*** Opening INPUT MATERIAL ***
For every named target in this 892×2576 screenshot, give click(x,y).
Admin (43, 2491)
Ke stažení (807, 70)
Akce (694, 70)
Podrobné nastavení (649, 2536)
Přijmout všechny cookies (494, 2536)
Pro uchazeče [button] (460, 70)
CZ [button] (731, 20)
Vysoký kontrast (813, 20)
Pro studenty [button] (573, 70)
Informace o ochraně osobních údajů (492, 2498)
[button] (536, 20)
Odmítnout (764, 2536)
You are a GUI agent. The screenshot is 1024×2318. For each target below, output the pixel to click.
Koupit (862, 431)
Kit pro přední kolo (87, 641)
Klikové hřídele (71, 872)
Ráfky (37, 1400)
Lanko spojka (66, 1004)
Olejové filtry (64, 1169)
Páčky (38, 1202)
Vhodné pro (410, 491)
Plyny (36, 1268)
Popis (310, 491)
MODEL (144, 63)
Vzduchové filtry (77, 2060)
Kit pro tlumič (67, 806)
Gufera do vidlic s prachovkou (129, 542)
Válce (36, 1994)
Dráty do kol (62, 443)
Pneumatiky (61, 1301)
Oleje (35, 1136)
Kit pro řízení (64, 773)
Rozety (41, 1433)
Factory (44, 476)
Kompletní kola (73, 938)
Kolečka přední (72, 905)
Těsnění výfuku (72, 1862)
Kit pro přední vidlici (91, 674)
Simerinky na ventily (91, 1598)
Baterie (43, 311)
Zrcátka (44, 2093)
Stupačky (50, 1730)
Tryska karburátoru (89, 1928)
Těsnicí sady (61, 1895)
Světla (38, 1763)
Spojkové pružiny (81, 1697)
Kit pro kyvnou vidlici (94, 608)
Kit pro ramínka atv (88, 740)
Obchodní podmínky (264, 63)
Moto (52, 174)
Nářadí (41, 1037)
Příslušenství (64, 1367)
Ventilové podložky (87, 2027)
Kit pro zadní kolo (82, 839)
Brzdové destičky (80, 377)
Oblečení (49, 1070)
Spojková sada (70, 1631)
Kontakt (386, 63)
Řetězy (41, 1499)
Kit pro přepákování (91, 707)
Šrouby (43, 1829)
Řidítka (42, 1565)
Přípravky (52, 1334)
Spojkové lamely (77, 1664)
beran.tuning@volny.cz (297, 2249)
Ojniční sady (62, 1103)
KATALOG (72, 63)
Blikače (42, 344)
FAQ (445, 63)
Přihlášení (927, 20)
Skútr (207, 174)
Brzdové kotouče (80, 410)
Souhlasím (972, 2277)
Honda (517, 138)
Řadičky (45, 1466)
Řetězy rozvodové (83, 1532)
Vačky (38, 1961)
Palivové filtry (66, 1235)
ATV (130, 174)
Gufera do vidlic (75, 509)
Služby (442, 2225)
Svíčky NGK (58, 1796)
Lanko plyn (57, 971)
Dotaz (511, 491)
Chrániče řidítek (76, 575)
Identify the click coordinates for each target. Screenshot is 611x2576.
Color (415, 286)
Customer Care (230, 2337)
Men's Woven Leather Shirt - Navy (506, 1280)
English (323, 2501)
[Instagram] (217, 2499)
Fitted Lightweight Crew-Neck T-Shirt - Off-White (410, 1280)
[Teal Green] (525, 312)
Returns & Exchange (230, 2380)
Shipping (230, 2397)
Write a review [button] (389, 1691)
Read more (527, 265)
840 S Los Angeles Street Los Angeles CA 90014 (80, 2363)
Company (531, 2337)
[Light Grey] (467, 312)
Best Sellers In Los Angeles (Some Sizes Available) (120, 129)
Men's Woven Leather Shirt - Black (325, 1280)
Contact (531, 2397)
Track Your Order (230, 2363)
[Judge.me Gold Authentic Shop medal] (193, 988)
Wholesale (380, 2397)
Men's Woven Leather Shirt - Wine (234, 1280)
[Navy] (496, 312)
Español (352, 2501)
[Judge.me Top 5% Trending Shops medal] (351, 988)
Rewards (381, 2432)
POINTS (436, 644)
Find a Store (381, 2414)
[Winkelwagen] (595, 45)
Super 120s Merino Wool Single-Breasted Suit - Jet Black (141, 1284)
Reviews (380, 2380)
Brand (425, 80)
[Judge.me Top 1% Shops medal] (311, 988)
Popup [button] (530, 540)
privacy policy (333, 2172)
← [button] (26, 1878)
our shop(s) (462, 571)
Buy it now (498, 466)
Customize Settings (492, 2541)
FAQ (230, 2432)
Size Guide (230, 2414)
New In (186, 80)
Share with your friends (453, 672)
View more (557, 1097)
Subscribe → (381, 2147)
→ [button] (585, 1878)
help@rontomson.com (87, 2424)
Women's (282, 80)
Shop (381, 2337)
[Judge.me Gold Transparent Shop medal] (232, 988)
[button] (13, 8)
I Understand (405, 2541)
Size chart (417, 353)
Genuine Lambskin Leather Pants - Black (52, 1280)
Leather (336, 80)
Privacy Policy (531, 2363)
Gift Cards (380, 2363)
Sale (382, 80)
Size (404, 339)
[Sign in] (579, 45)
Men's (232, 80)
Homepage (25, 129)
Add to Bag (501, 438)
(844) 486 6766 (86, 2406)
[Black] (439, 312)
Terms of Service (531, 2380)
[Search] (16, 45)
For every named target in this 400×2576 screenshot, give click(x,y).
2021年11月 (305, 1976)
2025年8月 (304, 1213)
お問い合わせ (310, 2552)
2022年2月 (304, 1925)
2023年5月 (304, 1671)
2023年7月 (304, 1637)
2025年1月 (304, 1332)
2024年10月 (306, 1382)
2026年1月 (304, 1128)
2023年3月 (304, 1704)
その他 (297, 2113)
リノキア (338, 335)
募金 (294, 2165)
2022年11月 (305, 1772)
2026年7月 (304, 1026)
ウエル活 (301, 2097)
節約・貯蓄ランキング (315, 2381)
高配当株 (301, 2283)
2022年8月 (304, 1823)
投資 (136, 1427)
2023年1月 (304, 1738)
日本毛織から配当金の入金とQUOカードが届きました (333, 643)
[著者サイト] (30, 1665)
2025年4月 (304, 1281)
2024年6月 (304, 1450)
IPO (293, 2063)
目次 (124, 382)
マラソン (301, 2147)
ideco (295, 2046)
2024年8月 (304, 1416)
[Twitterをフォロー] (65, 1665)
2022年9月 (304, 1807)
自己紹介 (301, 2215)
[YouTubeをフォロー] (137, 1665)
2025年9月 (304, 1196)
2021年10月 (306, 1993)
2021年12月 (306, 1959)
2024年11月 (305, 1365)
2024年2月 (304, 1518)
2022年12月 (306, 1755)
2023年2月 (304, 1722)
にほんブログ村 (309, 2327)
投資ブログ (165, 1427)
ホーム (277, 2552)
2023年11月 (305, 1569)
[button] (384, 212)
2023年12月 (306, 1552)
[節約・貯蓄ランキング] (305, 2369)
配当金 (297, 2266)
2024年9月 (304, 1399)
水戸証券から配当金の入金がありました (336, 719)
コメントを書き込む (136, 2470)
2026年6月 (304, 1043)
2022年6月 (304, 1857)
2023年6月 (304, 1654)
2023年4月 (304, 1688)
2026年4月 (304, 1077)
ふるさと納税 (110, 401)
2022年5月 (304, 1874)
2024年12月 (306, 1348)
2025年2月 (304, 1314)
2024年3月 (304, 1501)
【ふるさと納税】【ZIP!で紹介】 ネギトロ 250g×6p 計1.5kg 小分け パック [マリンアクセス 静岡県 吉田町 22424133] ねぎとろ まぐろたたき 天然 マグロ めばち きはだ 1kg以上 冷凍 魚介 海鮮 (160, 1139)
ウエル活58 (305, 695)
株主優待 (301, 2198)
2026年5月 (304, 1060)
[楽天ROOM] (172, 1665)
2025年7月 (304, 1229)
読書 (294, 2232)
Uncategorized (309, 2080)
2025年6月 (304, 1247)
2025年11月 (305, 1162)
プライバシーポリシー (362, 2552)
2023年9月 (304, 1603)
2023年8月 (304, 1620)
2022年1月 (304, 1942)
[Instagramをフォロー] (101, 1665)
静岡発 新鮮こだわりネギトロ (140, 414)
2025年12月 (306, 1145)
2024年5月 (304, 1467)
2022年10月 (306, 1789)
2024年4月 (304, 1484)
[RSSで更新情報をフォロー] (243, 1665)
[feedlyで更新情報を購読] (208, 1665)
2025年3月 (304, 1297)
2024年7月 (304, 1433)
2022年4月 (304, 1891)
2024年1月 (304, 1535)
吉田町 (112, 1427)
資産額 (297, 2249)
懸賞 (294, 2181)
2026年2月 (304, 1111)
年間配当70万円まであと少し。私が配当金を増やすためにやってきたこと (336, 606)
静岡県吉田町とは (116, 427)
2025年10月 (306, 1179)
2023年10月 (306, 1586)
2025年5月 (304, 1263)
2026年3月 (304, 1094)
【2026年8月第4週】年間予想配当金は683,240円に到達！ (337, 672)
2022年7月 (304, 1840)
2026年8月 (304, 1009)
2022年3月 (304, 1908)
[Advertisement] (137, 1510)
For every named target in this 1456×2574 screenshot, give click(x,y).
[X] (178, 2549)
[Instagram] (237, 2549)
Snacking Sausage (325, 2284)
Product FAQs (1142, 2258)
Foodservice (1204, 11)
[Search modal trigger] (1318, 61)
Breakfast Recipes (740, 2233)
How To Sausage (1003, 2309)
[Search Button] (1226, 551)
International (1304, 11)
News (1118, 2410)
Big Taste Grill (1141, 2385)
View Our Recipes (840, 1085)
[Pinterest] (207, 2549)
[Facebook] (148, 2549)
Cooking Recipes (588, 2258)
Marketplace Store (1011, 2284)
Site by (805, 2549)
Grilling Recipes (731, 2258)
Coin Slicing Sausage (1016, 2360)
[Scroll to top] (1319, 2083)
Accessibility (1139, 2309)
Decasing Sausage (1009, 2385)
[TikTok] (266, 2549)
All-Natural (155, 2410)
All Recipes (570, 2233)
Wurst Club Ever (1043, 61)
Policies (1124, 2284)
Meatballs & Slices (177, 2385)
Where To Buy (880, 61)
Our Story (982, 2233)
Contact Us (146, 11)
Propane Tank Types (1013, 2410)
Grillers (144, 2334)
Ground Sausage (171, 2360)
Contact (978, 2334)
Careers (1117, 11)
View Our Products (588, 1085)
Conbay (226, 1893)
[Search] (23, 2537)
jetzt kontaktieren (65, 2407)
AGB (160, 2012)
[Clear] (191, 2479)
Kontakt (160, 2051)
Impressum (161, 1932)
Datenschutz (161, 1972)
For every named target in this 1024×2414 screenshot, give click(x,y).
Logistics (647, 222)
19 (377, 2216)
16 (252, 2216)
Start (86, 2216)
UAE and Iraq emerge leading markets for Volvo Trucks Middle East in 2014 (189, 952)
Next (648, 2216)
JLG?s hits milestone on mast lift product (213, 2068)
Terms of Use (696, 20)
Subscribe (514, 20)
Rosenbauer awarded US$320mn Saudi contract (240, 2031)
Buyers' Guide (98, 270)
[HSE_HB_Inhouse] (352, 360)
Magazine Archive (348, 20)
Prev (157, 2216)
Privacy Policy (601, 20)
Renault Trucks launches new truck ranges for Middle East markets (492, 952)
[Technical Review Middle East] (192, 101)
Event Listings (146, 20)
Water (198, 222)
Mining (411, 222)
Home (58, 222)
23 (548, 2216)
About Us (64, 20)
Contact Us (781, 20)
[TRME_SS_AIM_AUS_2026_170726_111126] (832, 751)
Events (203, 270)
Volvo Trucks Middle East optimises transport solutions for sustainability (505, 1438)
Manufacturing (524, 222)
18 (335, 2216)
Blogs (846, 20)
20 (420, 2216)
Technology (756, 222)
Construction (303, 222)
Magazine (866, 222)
*** Closing INPUT MATERIAL ***
--- ASSIGNMENT ---
Copy the entries above exactly, but only from the line holding "2022年6月 (304, 1857)" through the line holding "2023年9月 (304, 1603)", both included.

--- OUTPUT ---
2022年6月 (304, 1857)
2023年6月 (304, 1654)
2023年4月 (304, 1688)
2026年4月 (304, 1077)
ふるさと納税 (110, 401)
2022年5月 (304, 1874)
2024年12月 (306, 1348)
2025年2月 (304, 1314)
2024年3月 (304, 1501)
【ふるさと納税】【ZIP!で紹介】 ネギトロ 250g×6p 計1.5kg 小分け パック [マリンアクセス 静岡県 吉田町 22424133] ねぎとろ まぐろたたき 天然 マグロ めばち きはだ 1kg以上 冷凍 魚介 海鮮 (160, 1139)
ウエル活58 (305, 695)
株主優待 (301, 2198)
2026年5月 (304, 1060)
[楽天ROOM] (172, 1665)
2025年7月 (304, 1229)
読書 (294, 2232)
Uncategorized (309, 2080)
2025年6月 (304, 1247)
2025年11月 (305, 1162)
プライバシーポリシー (362, 2552)
2023年9月 (304, 1603)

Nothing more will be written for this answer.